## TASK REQUIREMENTS
On how many lines of the data below does the word "resolution" appear? Reply with the number only.

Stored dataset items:
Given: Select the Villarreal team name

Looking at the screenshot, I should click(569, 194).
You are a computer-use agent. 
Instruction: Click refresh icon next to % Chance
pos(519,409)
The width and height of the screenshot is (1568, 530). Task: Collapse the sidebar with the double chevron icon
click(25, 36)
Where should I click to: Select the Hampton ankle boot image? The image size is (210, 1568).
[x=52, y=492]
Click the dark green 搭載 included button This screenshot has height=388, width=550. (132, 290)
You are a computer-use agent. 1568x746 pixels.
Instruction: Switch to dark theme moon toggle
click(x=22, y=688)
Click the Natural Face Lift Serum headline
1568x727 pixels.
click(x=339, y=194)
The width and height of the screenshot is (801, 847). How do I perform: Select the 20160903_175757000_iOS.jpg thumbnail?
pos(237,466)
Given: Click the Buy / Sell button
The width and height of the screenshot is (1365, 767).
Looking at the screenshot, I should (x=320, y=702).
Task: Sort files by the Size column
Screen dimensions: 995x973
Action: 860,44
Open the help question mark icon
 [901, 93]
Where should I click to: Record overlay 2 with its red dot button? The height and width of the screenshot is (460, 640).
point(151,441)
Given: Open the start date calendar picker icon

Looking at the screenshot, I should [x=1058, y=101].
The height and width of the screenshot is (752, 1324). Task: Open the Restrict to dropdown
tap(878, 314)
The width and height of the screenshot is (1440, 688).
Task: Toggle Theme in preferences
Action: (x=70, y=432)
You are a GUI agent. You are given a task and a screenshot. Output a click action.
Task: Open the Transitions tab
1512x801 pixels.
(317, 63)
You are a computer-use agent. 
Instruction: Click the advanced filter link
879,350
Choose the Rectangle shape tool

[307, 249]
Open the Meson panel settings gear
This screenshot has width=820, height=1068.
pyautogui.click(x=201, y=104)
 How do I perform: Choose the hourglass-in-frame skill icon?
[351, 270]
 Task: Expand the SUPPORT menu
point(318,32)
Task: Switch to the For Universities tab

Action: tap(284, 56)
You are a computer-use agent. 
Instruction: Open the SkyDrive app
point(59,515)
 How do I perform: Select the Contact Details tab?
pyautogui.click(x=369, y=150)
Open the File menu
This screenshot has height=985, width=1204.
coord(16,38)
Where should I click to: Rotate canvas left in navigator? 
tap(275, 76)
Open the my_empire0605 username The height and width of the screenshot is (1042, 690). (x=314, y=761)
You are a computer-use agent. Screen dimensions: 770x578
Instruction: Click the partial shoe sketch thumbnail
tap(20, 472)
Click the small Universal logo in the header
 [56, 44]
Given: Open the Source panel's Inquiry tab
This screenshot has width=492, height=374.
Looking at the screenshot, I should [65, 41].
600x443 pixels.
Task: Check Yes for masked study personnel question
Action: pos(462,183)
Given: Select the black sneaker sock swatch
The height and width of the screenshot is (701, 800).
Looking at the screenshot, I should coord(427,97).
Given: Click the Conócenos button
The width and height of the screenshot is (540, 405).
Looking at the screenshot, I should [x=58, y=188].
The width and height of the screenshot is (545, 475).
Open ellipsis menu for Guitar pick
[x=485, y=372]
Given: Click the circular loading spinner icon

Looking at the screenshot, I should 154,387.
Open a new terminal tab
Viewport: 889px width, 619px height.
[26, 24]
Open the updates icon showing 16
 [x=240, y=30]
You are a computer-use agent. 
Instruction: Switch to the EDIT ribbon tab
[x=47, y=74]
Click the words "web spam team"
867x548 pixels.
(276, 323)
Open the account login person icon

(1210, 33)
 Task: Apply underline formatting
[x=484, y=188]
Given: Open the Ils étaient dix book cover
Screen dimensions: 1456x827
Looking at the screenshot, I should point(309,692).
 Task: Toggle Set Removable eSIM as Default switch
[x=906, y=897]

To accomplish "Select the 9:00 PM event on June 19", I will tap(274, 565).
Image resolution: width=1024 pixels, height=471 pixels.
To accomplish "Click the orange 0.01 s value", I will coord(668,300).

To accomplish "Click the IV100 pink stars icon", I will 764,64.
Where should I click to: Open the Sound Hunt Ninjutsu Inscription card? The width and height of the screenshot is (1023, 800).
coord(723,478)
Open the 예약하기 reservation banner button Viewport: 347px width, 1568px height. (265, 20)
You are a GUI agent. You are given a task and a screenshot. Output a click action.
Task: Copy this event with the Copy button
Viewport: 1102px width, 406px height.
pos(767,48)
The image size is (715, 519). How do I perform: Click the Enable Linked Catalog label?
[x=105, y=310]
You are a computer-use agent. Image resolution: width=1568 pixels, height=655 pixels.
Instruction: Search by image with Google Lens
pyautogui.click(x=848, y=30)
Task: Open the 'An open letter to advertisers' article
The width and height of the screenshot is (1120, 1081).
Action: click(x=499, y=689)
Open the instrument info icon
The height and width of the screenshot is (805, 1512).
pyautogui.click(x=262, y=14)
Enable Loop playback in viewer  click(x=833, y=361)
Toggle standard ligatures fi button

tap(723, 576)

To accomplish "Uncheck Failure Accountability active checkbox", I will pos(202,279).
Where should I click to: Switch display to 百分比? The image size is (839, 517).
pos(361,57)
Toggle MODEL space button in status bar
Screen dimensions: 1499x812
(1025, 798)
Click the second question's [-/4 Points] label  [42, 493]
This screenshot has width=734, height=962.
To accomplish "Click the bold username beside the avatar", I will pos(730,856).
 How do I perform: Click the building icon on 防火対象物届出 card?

## RESULT OF THIS EXERCISE
2